Building the DMN table

When asking people to describe the kind of beer they like, it’s good to start by understanding the beer style that best suits their palate. You can learn a lot from finding out how sweet, fruity, and hoppy they like their beer. It’s also good to know if they like malty beer or not. So, I created a DRD that represents these inputs for your table.

A DRD with options for deciding which beer to recommend

Each input is a rating between 1 and 10, except for malty, which is a boolean. Entirely because if they were all numbers the table would be more boring. With those defined, I started to create some rules.

Beer-rules

The first important aspect of the table is the Hit Policy, which I decided should be “Collect”. This means that multiple rules could potentially match, because beer is a spectrum and there’s a good bit of overlap on taste.

The rules themselves come from my own personal opinions and some light Googling, that is to say if you disagree with any of the rules here feel free to create an issue (which I will likely ignore because I’m right and you’re wrong).

If this table works the way it should, then you should have one or more beer styles that would suit your preferences. But there’s also the possibility that nothing matches at all! Or, you might know you should drink a stout, but have no idea which ones you can get your hands on! These issues and more are solved by integrating BPMN into the picture.

Building the BPMN model

Adding this DMN table to a BPMN model lets us expand the scope of this invaluable process by letting us integrate other systems and also address different responses depending on the results. In this case, I wanted to add a bunch more features.

  1. A front end where people could enter the data for the table to use
  2. A way to suggest a local beer that suited the beer style we’re suggesting
  3. Email integration so that results can be sent back to the user
Bpmn-beer-recommendations-camunda

The start event will host a front end, and the data gathered there is passed to the DMN table via the “Decide on Beer Style” task—and then the interesting stuff happens.

If the DMN table did manage to find a beer for you, I use the OpenAI Connector to ask ChatGPT to suggest places to find nearby beers in that style. If not, you can trust ChatGPT to suggest an alternative. 👌

In both cases, then an email is sent using the SendGrid Connector with the suggested beverage.

Building a front end

At the start, we need to capture a bunch of data—not just the information used to decide on the beer style, but where they find the beer locally, as well as an email address so I can send the information back to the user. I used the form builder to create this pretty simple form that gathers everything we need.

**Supplied information:**
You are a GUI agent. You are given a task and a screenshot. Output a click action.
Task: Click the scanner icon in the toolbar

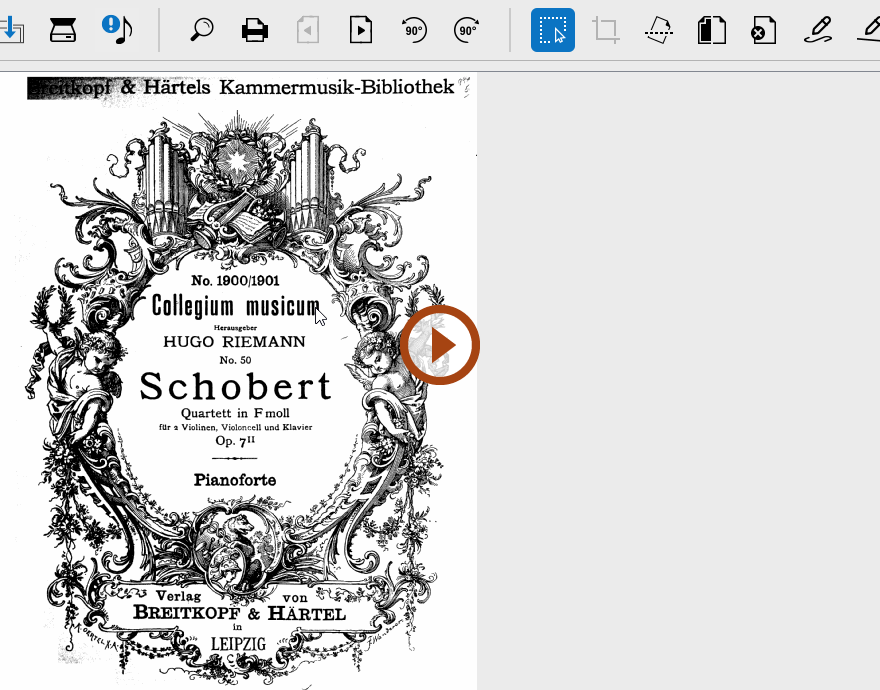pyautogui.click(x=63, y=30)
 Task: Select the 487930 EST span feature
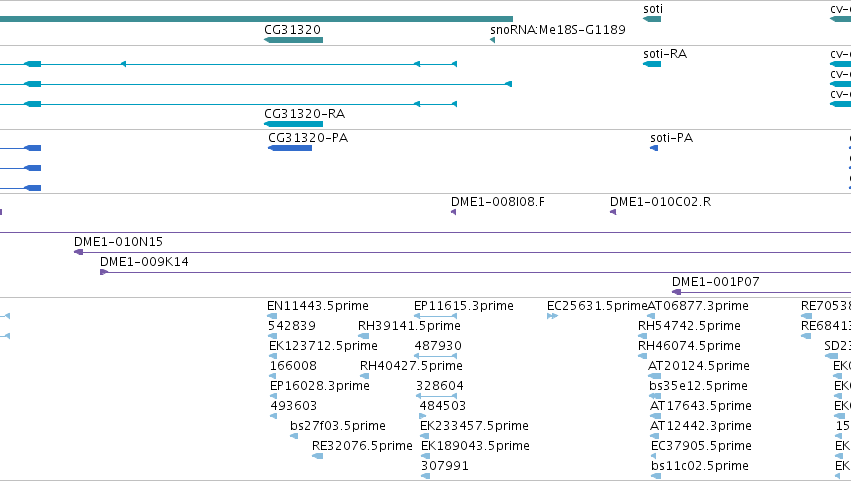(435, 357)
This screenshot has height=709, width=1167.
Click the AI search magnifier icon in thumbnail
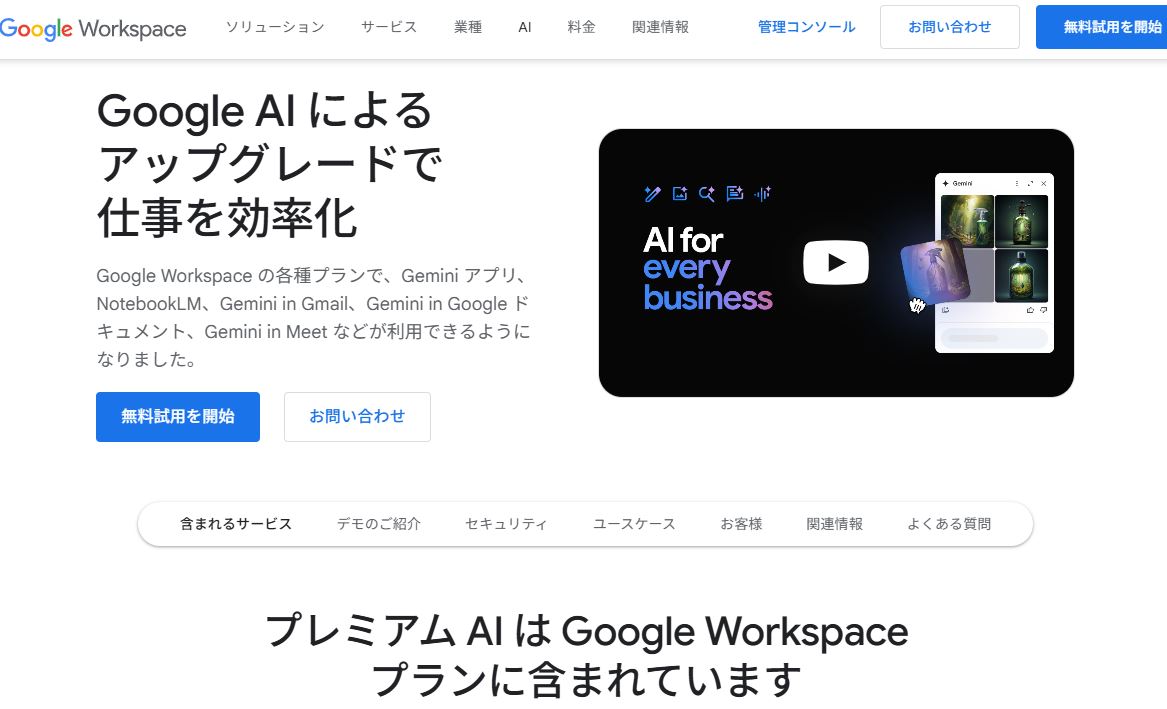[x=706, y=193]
---
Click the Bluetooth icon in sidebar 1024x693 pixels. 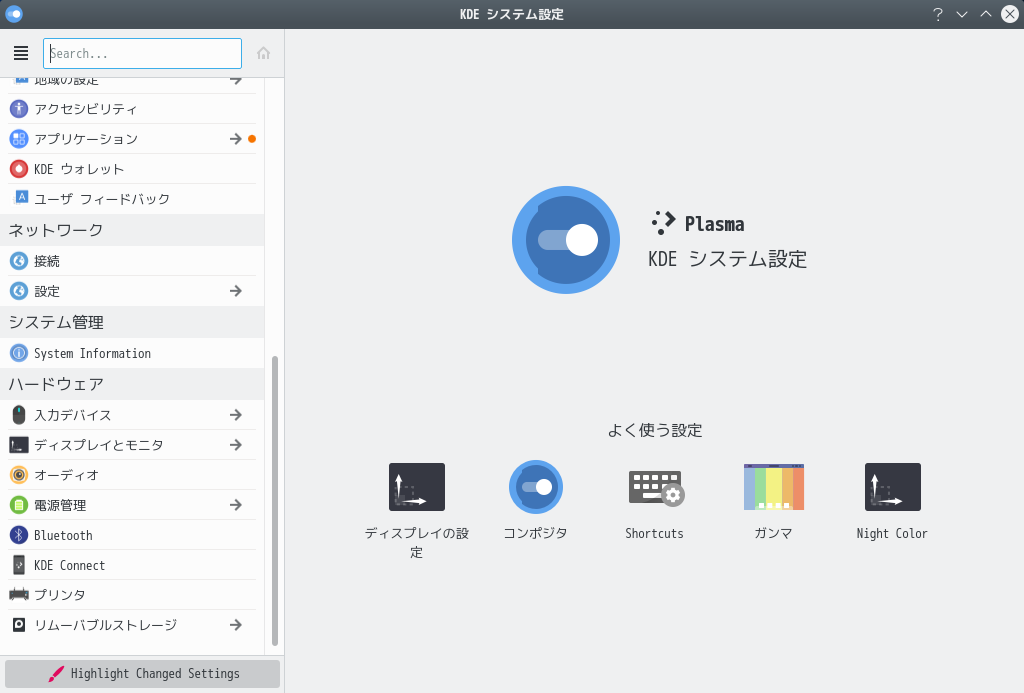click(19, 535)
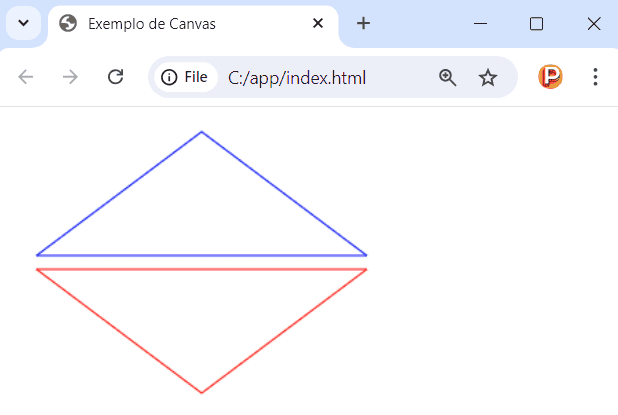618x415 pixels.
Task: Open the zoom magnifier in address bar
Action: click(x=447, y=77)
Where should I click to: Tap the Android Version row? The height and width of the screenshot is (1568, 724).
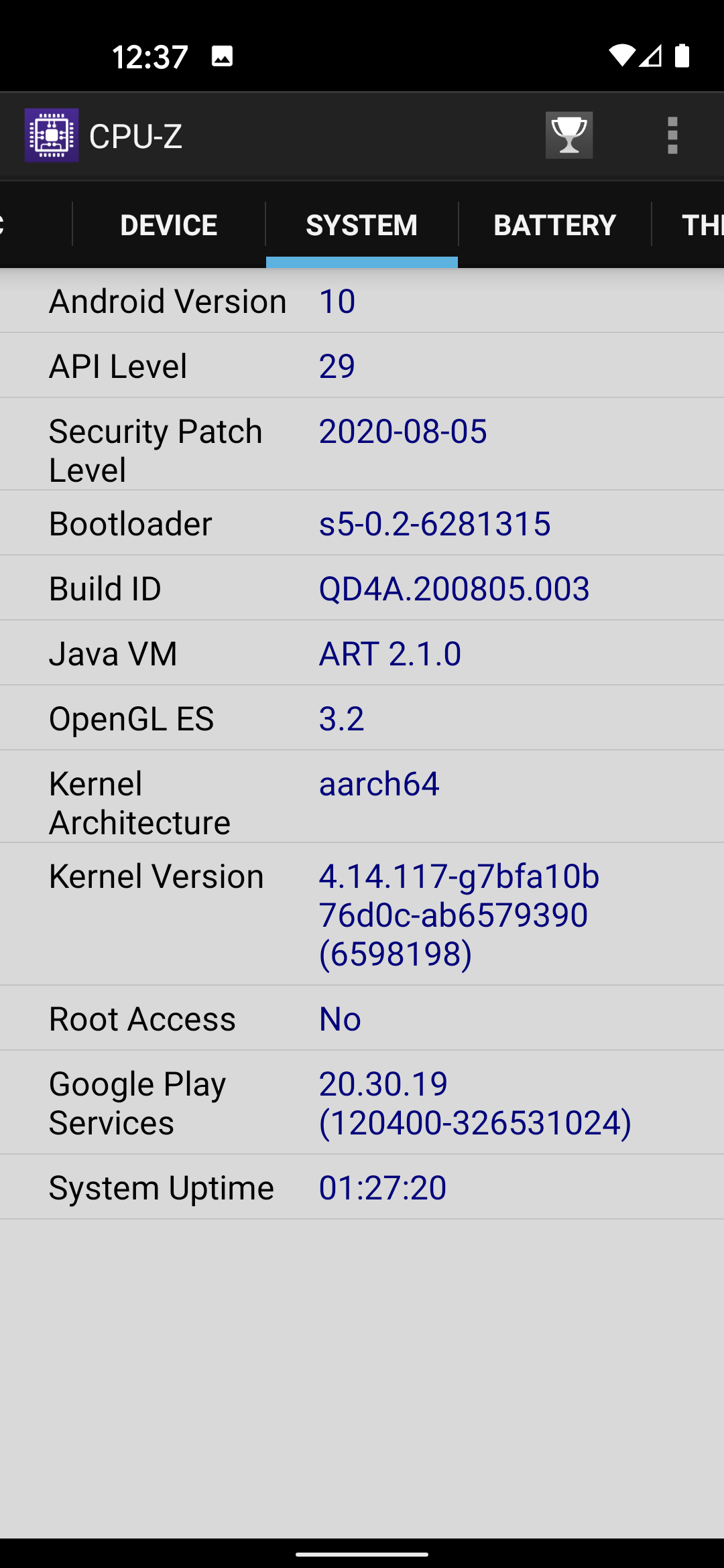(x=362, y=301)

**Problem set:**
1. In the beer recommendation text, what Hit Policy was chosen for the DMN table?
2. Edit the beer recommendation text: write it out from "Adding this DMN" up to and including "interesting stuff happens.", putting "useful" in place of "invaluable".
3. Check these statements against the beer recommendation text. For each, answer yes or no and quote the words that decide it. (a) Every input to the table is a rating between 1 and 10. (b) The suggested beverage is emailed using the SendGrid Connector. (c) The form for gathering data was made with the form builder.

**Answer list:**
1. "Collect"

2.
Adding this DMN table to a BPMN model lets us expand the scope of this useful process by letting us integrate other systems and also address different responses depending on the results. In this case, I wanted to add a bunch more features.

  1. A front end where people could enter the data for the table to use
  2. A way to suggest a local beer that suited the beer style we’re suggesting
  3. Email integration so that results can be sent back to the user
Bpmn-beer-recommendations-camunda

The start event will host a front end, and the data gathered there is passed to the DMN table via the “Decide on Beer Style” task—and then the interesting stuff happens.

3.
(a) No: "Each input is a rating between 1 and 10, except for malty, which is a boolean."
(b) Yes: "an email is sent using the SendGrid Connector with the suggested beverage."
(c) Yes: "I used the form builder to create this pretty simple form that gathers everything we need."